La costa de Perú es árida. La corriente de Humboldt, fría, desde el sur, da lugar a un clima donde llueve poco. Las garúas y las nieblas cubren las ciudades costeras, mientras que más al interior la radiación solar reseca la vida. Así que, en Bajo Piura, allí donde no llega el canal, todo es un arenal con sus cerros. Subimos a uno de ellos. Paco lo hace con envidiable habilidad para su edad avanzada. Yo echo de menos las gafas de sol. “El suelo es yeso”, me dice para explicar la intensidad del blanco. El poblado está disperso entre las pequeñas colinas que configuran el paisaje. Al fondo, hacia el norte, también en lo alto de una ladera, se deja ver la casa de nuestros difuntos. Delante, en el centro, sobre una lomada más ligera, luce la capilla pintada en un azul celeste que no compite con el cielo absolutamente limpio que nos cubre. Una mototaxi avanza tranquila por la pista que serpea entre las casas. Alguna vaca tiene todavía energía para hacernos oír su mugido. Nos sobrevuelan un par de gallinazos, cuya sombra se proyecta impresionante en los suelos.
De vuelta a casa me traigo una conversación. Su nombre es Josefa. Es comadre de nuestro Paco. Ronda los noventa. Su voz tiene energía. “Y fue Paco el que me puso a aprender a leer”, me dice. Rememora con detalle la escena. Paco, poco sutil, le decía que si quería ser cocinera del proyecto de alfabetización, tenía que aprender letras. “No sabía”, confiesa Josefa desde su silla, mientras una de sus hijas nos trae a la mesa el ceviche piurano. “Es que no había escuela para las niñas”, me dice tratando de justificar.
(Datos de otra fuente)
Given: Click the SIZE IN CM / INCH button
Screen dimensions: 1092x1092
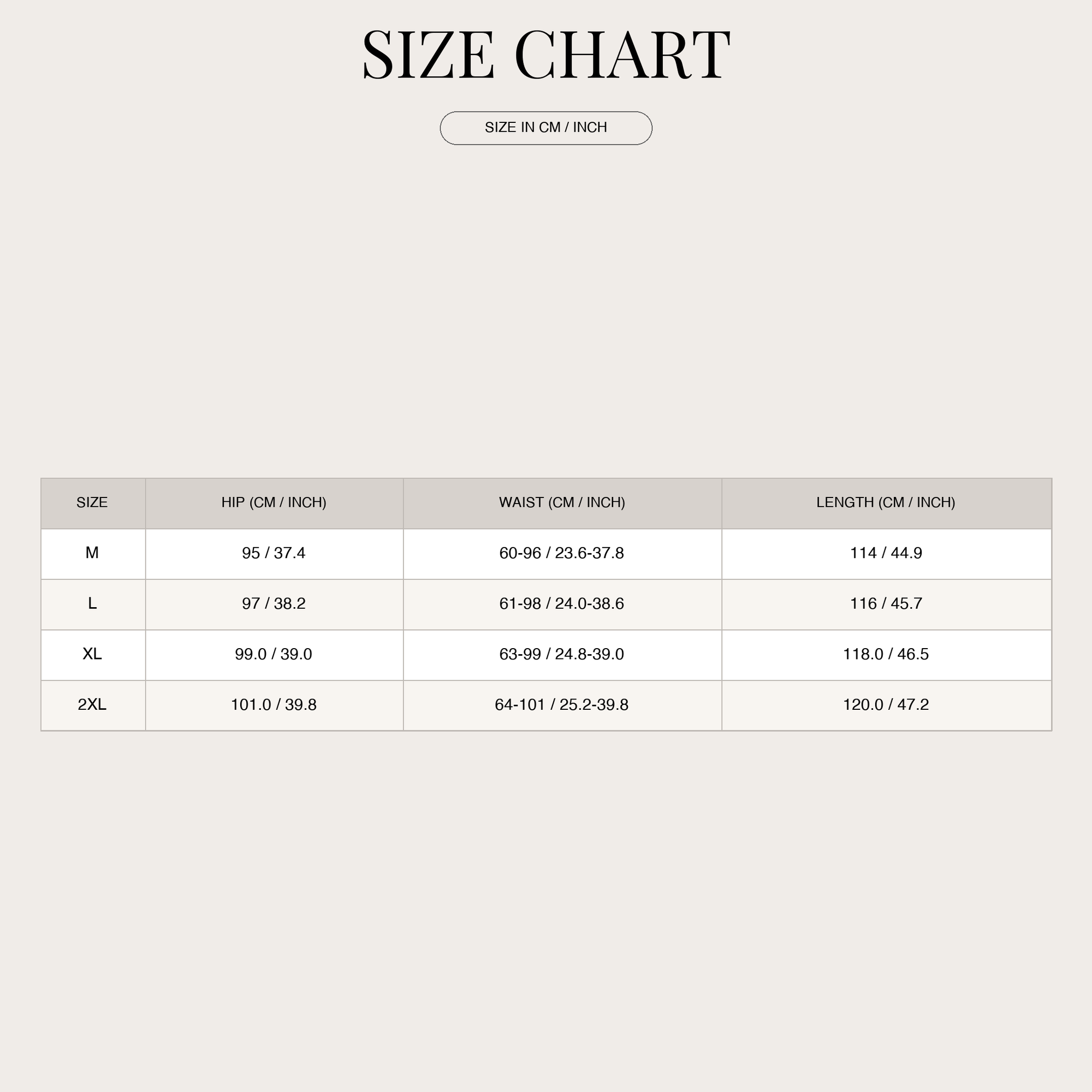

Hubiera querido llevar conmigo el micrófono y grabar tantas historias de vida contadas con sencillez y verdad en torno a una buena comida compartida. “Fue entonces que me di cuenta y comprendí por qué yo era pobre y había quién no lo era”. Entonces y ahora, Perú y América Latina siguen siendo terreno abonado para la desigualdad social.
Al llegar a casa, suelo meterme en el APP y escuchar las noticias del día en España. Esta vez son más duras de lo habitual, son de muerte, de acciones policiales. Oigo que alguna de nuestras autoridades habla de “la defensa de nuestras fronteras”. Digo yo que será verdad que, cuando crezcan, los niños y niñas de los barrios que hoy recorrí por el Bajo Piura, como los que crecen en Sudán, Senegal, Guinea o Mali, serán una amenaza para nuestra seguridad. Pero entonces deberemos preguntarnos qué estamos haciendo mal para que tras medio siglo de una política migratoria cada vez más represora, las gentes sigan haciendo caravanas que atraviesan México, recorriendo entregadas a coyotes la selva amazónica, subiéndose a pateras que apenas navegan el Atlántico o lanzándose contra una valla donde les espera, además de las alambradas, una policía que los señalará como peligrosos enemigos que amenazan mi seguridad, mi frontera, mi casa.